Depending on the school, here are some data to consider.
- Amherst: 3-10 mins
- Johns Hopkins: 1-15 mins
- Northwestern: 10-15 mins
- Yale: ~20 mins
- UCs: ~5 mins
Why is there a range? When a story is captivated, people tend to spend longer on it. If you write a boring story or just rehash your activity, people are not going to spend much time to read a list in the form of paragraph.
4. What NOT to write?
When I say what NOT to write, I don’t mean to belittle your life experience or your ability as a writer. What I am trying to emphasis here is that some topics might not be suitable or are very difficult to write. Now having said that, here’s the list:
- Mission trip/teaching English far away (It’s been done WAY too many times)
- Immigrants’ tough life (Your experience is probably not that unique)
- Your well-established family (It’s not your dad who’s applying)
- Sports injure (If the toughest time of your life is when you can’t play golf, your life is pretty good)
- When you win the game for your team (You might just sound too cocky)
- Your violent past (You beat up other people)
- Your sex life (Just…don’t…)
- Your drug abusive past (Probably not here)

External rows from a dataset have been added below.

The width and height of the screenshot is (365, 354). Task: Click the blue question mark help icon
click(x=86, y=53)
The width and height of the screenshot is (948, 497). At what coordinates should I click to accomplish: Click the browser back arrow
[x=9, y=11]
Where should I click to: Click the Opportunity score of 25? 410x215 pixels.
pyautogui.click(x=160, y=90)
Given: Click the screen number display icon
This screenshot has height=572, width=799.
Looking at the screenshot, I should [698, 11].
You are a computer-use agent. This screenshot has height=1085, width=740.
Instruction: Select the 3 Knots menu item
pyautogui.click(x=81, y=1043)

- Essays with no real personal substance (I went, I saw, and I did)
Again, nothing against your past, I love second-chance story, but there is a time and a place for it.
5. How long is the essay?
This post so far is just about 500 words (I purposely made it happen). The answer really depends on the school, but you are look at around 500 words give and take a few hundreds..
6. What to write?
Make sure you are writing what you are comfortable writing, not what your parents or some experts or a neighbor’s cousin’s pet’s godfather who goes to Harvard wants you to write. Take ownership of your own writing.

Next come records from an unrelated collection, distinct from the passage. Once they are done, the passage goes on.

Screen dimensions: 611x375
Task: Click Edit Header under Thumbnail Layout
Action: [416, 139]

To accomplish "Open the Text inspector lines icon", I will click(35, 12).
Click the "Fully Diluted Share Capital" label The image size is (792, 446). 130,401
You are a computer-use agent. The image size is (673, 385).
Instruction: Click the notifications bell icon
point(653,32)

Volunteer: A student writes his experience playing piano at a senior center, but those wonderful senior citizens keeps heckling him, asking to speak louder and play different songs. He ends his essay by saying “The next week, and for many weeks afterward, I came back to play at (this center).” It’s a wonderful story that demonstrates his heart and grit. He was accepted into Duke, Georgetown, U of Virginia, and Vanderbilt University. He went to Duke.
Passion: A student write his passion for John Williams’ music, his encounter with John Williams, and lastly how gratified he feels when he introduces John Williams to others. He was accepted to Yale, Northwestern, U of Chicago, and U Penn. He went to Yale.

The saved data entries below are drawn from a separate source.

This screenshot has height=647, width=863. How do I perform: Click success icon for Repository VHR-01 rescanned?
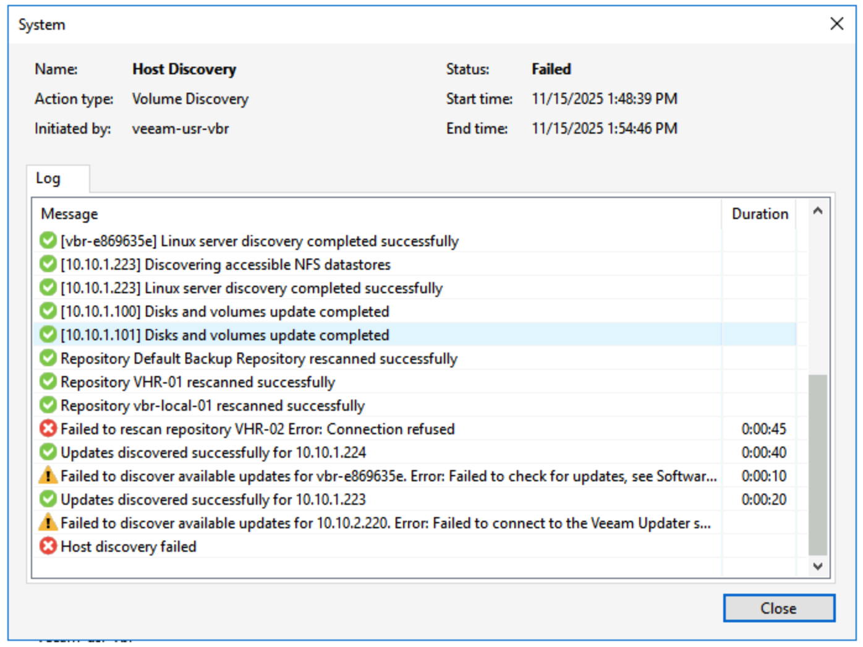pos(48,382)
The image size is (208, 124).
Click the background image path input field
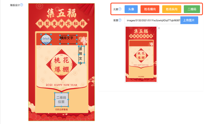152,20
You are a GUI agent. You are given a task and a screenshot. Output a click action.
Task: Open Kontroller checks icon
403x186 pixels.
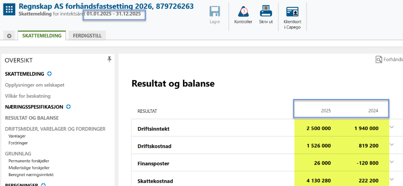pyautogui.click(x=243, y=12)
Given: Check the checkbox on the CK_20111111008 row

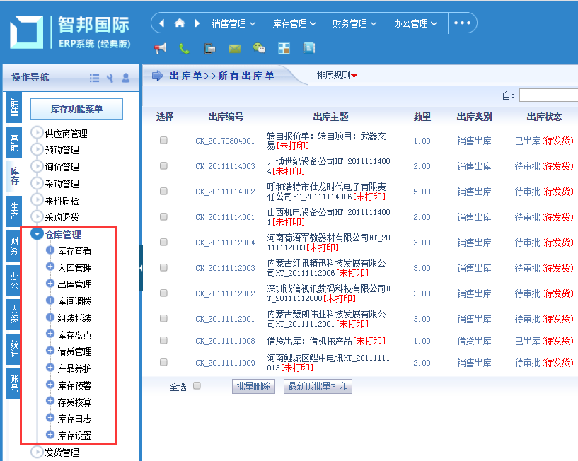Looking at the screenshot, I should coord(163,341).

Major life event: A student writes at the first-half of the essay how demanding both physically and psychological her cross-country bike ride is. She then ends her essay with her witnessing of an elder lady passing away. The contrast between the youth and the aging is really powerful. She was accepted to Brown, Stanford, U of Michigan, and Yale. She went to Yale.
A person: A student writes how she bounces back after finds out her first-love has a new lover. This student ends up as the student president of her class. This was a very well written essay. She was accepted in Brown, Dartmouth, Harvard, Penn State, U Penn, and U of Michigan. She went to Harvard.
Facing a challenge: A student writes about her anxiety before every piano performance and how she eventually conquers her fear by practice a lot. Her last sentence is “I am ready for the challenge.” She was accepted to Cal Tech, Claremont McKenna, Harvard, UCB, UCLA, and UCSD. She went to Cal Tech.
This is not a list of what to write. This is just to inspire you to find out what you can write. There is no guarantee whatsoever that you can get into the same school if you write the same topic. The takeaway message here is to know that you need to write what’s NOT already on your application (e.g., the cross-country bike ride story), or write the behind-the-scene motive of your activity. (e.g., the student president story); therefore, admission officers can get a greater picture of you.
Most importantly, make sure you proofread your essay before you send it out! Good luck to all the students. Enjoy writing! What? last question? Sure thing. Can you lie or have someone write you essay?……..No, and can’t believe you had to ask… What’s the worst that can happen? I will kick you, so just don’t.